__Work to be completed__
Omitting the pictures, output all of the records precisely as written.

============================================================

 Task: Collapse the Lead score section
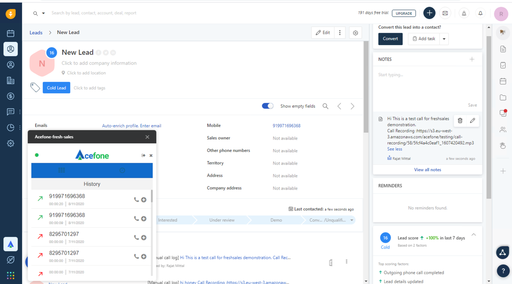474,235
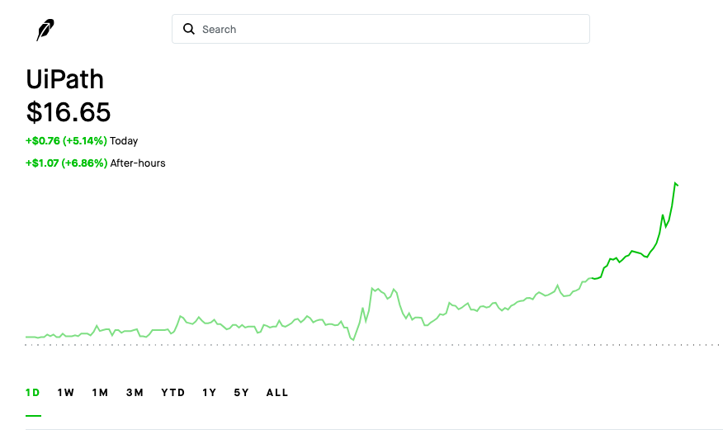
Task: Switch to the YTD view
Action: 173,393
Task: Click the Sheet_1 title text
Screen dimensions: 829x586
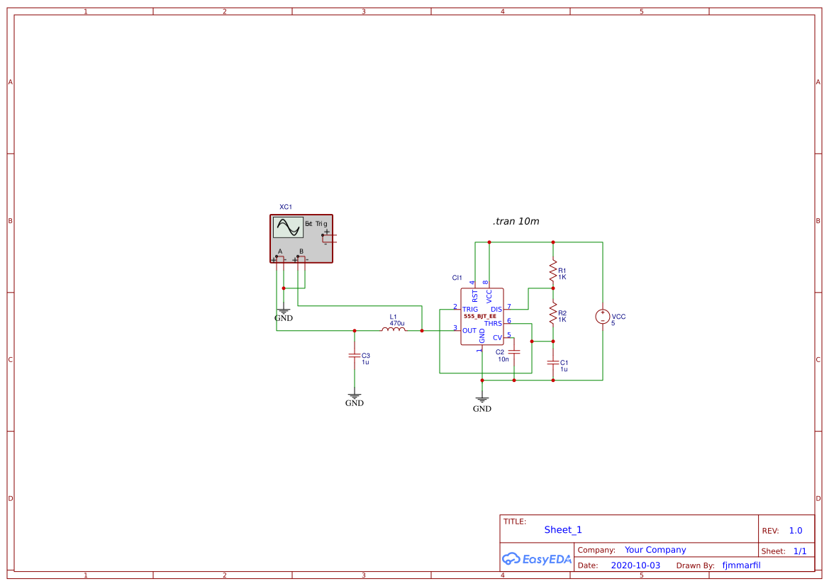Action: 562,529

============================================================

__Reply to the task__
 Task: Collapse the Lead score section
474,235
Task: Switch to the YTD view
Action: 173,393
Task: Click the Sheet_1 title text
Screen dimensions: 829x586
Action: 562,529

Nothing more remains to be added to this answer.